**WORK TO BE COMPLETED**
Reproduce everything in the swap meet thread from "## partsguy (May 22, 2016)" down to "Freqman1 (May 25, 2016)", word for word.

# Fairborn Ohio Swap Meet This Coming Saturday.



## Foxclassics (May 22, 2016)

Sent from my QMV7B using Tapatalk


----------



## Oldnut (May 22, 2016)

Always a good time rain or not the hern bros sold a pile last time


----------



## partsguy (May 22, 2016)

I won't miss it this time! I cleaned out the basement, shed, garage, and backyard. If it's transportation related at all, I'm going to sell it cheap and get rid of it all. I may even sell a couple project bikes, as much as THAT hurts!!


----------



## Freqman1 (May 25, 2016)

Have we ever seen pics from this one? V/r Shawn


----------



## bicycle larry (May 25, 2016)

yes lets see some pictures!!!!!! from bicycle larry


----------



## Foxclassics (May 27, 2016)

I'll take some pics for tomorrow's swap meet and post them. 

Sent from my SM-G920V using Tapatalk


----------



## bicycle larry (May 27, 2016)

Foxclassics said:


> I'll take some pics for tomorrow's swap meet and post them.
> 
> Sent from my SM-G920V using Tapatalk



 oh good foxclassics take some pictures  from bicycle larry


----------



## partsguy (May 27, 2016)

Foxclassics said:


> I'll take some pics for tomorrow's swap meet and post them.

**GIVEN INFORMATION**
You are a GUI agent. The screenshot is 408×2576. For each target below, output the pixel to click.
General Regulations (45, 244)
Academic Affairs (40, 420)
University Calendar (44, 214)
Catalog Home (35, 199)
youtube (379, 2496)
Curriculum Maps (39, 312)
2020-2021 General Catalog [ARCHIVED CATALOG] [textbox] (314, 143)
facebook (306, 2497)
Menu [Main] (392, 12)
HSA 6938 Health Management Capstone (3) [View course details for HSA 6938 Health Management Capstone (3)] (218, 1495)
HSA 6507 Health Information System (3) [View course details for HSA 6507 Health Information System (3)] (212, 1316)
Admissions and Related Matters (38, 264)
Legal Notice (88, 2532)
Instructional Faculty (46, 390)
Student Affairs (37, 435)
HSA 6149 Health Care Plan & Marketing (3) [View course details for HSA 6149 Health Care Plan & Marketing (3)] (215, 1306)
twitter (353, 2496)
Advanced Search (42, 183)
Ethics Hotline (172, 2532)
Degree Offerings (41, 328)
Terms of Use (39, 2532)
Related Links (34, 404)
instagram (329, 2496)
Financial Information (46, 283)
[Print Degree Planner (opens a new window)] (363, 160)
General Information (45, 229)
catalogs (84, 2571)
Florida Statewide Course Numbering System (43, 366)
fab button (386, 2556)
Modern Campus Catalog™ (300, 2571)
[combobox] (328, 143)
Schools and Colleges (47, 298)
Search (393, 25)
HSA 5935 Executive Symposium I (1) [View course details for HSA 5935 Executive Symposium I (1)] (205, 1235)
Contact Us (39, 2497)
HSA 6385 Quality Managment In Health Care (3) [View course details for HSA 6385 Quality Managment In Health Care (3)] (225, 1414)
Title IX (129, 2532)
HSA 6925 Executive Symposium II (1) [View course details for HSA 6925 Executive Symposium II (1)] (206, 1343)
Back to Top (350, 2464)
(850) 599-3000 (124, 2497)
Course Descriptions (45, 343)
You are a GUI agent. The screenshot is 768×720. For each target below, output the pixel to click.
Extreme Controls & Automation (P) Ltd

**EXERCISE RESULT**
## partsguy (May 22, 2016)

I won't miss it this time! I cleaned out the basement, shed, garage, and backyard. If it's transportation related at all, I'm going to sell it cheap and get rid of it all. I may even sell a couple project bikes, as much as THAT hurts!!


----------



## Freqman1 (May 25, 2016)